§ MR. BOWERMAN (Deptford)I beg to ask the President of the Local Government Board whether he can say how many of the employees of the Hampstead 1116 Borough Council have been vaccinated within the past six years; whether he is aware that the fee charged for each employee was 5s., and that they were vaccinated by a doctor who is, and was, a member of the council at the time; and whether, seeing that the council employed a member of its own body to do this work, he proposes to take any, and what, action in the matter.
§ THE PRESIDENT OF THE LOCAL GOVERNMENT BOARD, (Mr. JOHN BURNS,) BatterseaI am informed that the borough council have never made any conditions as to the vaccination of their employees, and they have no record of the number vaccinated during the past six years. I find, however, that during the last epidemic of smallpox in 1901 one of the employees, who had not been vaccinated, died of the disease, and hence three of the committees of the borough council thought it desirable that the staff of their respective departments should be vaccinated. This opinion was conveyed to the employees in these departments, but it was stated that the committee in no way desired to compel them to be vaccinated against their own wishes. Thirty-three persons have as a result been vaccinated, eight by the public vaccinator and twenty-three by the deputy public vaccinator. The deputy public vaccinator was and is a member of the borough council, but he was not employed by the borough council in this matter, nor has he received from them any fees in respect of it. The employees were at liberty to go to any medical man they pleased; and they went to the public vaccinator or his deputy because by so doing they were vaccinated free of charge. The usual fee in respect of the operation would be paid by the board of guardians of the parish.
§ MR. LUPTON (Lincolnshire, Sleaford)Is it within the recollection of the right hon. Gentleman that at the time of this epidemic several men who were vaccinated died as the result of the operation in a terrible condition of corruption?
§ MR. JOHN BURNSNo, Sir; it is not within my recollection.

▶ Exercise brief
According to the parliamentary exchange on vaccination of Hampstead borough employees, who would pay the usual fee for the vaccinations?

▶ Data extract
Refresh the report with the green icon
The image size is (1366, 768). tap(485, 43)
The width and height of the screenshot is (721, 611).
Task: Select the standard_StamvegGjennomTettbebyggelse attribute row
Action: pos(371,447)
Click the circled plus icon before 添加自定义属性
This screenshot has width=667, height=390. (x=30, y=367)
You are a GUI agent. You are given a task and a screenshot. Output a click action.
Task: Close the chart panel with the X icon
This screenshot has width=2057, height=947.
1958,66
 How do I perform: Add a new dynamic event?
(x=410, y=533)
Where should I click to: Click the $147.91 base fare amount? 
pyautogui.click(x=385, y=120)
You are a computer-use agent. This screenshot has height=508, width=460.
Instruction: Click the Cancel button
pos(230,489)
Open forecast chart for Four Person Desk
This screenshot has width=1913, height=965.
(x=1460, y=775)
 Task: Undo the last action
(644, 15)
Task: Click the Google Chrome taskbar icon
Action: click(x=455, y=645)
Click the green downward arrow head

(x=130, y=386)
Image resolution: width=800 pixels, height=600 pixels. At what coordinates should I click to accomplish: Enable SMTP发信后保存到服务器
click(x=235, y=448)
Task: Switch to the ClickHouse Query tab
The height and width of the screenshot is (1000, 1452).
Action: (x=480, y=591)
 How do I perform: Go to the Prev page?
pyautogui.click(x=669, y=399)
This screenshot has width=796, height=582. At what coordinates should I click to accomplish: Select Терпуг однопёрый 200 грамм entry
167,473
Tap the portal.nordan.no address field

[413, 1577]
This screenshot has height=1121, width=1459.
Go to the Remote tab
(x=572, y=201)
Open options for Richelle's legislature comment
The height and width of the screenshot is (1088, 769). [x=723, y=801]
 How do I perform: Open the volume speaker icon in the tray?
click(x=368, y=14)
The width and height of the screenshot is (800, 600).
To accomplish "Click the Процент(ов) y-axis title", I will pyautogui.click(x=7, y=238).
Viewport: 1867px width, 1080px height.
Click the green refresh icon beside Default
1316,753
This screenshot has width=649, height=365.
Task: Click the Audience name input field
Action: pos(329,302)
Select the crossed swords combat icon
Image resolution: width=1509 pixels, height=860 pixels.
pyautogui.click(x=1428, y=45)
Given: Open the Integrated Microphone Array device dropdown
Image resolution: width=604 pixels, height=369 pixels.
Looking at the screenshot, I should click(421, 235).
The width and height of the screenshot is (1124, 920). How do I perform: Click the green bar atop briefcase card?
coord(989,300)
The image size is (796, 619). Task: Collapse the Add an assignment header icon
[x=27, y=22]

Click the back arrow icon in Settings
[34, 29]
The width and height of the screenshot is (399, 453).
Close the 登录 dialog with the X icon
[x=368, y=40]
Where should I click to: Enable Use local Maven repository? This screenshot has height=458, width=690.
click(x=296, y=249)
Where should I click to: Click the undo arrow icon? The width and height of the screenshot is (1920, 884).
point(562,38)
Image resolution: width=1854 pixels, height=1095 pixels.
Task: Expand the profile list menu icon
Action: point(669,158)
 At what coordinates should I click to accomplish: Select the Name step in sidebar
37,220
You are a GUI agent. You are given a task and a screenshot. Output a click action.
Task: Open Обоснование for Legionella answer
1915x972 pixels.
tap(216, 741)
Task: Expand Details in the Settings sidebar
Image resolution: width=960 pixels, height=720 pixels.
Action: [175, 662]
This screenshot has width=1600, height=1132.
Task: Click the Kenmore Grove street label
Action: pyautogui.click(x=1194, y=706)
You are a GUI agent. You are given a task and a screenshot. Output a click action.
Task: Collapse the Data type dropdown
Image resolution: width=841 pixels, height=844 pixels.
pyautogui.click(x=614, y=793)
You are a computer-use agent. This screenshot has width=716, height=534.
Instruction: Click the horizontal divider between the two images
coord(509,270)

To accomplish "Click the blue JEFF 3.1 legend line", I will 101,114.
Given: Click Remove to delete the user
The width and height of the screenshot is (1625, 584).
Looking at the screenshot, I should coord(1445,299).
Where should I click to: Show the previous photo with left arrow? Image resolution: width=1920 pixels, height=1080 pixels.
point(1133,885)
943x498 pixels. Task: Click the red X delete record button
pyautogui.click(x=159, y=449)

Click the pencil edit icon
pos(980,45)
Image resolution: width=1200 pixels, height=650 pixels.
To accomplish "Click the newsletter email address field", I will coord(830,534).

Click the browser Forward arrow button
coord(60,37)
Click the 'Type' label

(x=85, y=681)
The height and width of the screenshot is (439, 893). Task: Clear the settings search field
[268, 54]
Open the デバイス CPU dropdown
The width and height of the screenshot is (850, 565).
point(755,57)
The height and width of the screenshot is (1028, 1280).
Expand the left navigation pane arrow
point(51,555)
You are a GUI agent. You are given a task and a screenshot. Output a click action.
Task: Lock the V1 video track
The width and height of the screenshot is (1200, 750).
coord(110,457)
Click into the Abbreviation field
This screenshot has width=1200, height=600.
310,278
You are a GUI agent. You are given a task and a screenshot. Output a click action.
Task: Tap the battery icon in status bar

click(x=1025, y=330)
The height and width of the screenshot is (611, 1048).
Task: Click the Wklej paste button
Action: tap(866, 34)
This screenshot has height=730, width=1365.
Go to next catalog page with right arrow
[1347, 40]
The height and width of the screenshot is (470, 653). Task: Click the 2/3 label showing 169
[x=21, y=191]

▶ Task solution
The board of guardians of the parish would pay the usual fee.